TASK PROMPT
Answer these questions using the article on the heart failure implant:
1. Which hospital was the first in the world to implant the device?
2. How many people worldwide suffer from heart failure?
3. Which part of the heart fails to relax and refill in diastolic heart failure?

GIVEN TEXT
First-ever implant treats heart failure at Israeli hospital

Unique Israeli device offers hope to those suffering diastolic heart failure, Haifa hospital becomes first to use innovative heart solution.

Arutz Sheva Staff ,

Innovative operation at Rambam Hospital
Innovative operation at Rambam Hospital

Haifa's Rambam Hospital became the first in the world to implant a device intended to improve cardiac function in patients diagnosed with diastolic heart failure.

Over 23 million people worldwide suffer from heart failure, a condition in which the heart fails to pump sufficient oxygenated blood to meet the body's needs. Symptoms include shortness of breath, tiredness, swollen legs and limited ability to exercise or perform simple physical tasks.

The prognosis of heart failure is poor, with over 40% of patients dying within 5 years of diagnosis.

Approximately half of these patients suffer diastolic heart failure, which occurs when the heart's left ventricle fails to relax and adequately refill with blood (diastolic phase of the heart cycle). As a result, patients suffer a high filling pressure, congestion and shortness of breath. Risk of diastolic heart failure increases with age, and those at higher risk include women with hypertension, obesity, and diabetes. Currently, there is no proven treatment.

(Collected data)
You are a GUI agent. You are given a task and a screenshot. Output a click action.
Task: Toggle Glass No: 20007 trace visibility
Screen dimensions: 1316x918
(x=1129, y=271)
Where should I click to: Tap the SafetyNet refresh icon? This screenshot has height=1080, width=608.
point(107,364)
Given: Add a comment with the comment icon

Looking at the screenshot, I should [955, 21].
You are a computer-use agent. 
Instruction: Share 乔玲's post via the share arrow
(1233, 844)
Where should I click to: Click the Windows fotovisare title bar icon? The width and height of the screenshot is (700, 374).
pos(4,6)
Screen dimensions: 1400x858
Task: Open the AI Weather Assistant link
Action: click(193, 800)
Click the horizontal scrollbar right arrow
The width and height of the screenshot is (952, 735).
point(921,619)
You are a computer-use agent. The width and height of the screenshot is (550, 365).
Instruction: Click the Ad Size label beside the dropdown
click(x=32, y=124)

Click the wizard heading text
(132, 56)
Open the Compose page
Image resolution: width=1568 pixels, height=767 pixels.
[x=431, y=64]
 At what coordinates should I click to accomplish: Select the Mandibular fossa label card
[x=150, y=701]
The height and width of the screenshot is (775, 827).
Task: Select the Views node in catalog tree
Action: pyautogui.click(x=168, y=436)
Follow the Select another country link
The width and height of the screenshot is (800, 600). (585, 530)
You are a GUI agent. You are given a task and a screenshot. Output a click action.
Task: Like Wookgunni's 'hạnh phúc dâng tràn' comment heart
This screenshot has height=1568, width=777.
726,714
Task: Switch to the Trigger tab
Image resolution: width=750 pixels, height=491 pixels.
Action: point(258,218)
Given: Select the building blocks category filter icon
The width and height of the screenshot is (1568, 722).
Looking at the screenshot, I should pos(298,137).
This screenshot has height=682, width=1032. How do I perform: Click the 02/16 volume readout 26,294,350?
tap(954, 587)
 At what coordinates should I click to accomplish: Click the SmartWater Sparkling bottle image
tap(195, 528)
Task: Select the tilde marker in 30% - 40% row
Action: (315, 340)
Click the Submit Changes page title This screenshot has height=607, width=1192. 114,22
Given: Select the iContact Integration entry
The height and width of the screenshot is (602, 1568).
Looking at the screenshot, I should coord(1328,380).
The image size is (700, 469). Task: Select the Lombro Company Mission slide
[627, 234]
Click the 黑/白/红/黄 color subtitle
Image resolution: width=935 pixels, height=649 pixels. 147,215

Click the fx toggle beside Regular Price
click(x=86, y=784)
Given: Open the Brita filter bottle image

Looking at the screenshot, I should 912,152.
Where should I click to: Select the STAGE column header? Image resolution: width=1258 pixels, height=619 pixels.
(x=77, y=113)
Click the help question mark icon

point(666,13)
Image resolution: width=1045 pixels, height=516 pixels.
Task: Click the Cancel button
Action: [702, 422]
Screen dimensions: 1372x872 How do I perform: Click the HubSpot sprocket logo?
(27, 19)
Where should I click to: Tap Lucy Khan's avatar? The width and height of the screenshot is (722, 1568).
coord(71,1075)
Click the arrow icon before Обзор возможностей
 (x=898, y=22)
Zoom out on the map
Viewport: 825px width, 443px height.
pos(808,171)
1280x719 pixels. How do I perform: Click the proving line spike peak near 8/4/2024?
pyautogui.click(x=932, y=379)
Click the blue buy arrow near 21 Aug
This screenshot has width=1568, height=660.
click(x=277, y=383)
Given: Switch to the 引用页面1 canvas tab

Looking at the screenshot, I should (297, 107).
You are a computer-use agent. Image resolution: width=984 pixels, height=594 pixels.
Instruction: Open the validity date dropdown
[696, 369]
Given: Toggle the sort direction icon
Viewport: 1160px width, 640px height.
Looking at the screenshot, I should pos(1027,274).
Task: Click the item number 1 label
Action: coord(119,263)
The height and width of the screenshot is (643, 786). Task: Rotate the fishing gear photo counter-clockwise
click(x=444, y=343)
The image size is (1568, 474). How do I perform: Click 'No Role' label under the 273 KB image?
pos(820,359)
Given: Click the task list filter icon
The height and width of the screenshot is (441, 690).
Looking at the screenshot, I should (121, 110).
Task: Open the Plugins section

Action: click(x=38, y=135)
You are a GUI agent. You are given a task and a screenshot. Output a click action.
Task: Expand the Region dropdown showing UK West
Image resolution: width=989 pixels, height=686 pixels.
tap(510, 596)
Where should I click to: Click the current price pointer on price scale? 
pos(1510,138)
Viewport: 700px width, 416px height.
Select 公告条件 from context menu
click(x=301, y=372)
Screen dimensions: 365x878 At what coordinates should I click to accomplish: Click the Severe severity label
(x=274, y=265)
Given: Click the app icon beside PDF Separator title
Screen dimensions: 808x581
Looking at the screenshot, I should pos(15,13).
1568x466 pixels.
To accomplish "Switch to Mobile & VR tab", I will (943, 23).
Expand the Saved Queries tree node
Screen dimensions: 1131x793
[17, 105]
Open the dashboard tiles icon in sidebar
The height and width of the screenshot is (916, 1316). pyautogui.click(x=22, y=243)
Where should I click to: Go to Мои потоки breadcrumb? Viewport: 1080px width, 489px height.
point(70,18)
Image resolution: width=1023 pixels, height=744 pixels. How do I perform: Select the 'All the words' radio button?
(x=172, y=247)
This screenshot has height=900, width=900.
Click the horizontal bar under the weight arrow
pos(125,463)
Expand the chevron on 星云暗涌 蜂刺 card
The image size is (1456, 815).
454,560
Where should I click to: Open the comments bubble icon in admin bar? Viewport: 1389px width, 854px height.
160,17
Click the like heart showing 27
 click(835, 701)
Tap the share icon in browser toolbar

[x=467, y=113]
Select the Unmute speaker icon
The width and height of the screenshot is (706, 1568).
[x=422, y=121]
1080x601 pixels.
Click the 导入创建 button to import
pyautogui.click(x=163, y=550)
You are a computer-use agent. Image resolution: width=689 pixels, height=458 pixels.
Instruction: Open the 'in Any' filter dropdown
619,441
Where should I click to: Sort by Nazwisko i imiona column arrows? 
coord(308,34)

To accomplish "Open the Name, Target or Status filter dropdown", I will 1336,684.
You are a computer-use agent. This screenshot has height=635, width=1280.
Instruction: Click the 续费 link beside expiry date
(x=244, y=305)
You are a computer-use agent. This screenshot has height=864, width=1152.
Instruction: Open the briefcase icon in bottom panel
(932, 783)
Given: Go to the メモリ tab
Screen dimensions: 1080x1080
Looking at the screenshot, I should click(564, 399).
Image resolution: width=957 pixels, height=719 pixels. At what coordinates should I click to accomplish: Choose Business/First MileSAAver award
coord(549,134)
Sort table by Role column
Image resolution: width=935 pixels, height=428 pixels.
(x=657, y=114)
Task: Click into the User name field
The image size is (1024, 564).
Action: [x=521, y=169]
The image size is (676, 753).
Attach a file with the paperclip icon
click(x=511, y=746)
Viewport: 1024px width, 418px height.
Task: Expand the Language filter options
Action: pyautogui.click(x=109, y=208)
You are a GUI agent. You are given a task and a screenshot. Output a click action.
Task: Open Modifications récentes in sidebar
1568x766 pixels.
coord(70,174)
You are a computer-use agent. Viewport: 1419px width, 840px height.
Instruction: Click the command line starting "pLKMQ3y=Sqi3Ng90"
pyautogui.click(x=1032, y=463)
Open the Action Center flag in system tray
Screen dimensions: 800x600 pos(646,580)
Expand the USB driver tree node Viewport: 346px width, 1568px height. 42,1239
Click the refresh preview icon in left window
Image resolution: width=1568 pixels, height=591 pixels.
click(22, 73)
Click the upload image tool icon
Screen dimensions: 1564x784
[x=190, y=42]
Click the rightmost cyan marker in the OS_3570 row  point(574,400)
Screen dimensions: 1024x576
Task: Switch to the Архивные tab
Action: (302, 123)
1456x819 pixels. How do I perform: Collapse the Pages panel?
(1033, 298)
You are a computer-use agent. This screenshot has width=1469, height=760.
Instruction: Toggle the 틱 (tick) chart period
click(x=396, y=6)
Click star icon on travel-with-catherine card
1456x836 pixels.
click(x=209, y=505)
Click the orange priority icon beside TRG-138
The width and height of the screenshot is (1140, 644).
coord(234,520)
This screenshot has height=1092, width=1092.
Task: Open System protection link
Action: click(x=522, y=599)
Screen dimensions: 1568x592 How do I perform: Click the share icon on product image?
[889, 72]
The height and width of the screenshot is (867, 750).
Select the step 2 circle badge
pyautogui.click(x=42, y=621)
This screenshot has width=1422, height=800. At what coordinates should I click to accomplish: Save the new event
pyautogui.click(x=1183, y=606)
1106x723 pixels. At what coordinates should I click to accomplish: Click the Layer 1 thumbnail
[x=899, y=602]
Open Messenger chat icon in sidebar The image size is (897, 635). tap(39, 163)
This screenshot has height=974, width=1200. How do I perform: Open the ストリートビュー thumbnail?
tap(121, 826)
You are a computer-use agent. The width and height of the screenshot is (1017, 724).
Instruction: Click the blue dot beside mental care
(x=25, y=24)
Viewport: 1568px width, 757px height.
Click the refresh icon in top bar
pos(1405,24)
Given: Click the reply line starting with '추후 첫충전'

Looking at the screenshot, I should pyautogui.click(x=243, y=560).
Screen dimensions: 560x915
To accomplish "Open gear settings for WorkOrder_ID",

THE COMPLETED TASK
1. Rambam Hospital in Haifa.
2. Over 23 million.
3. The left ventricle.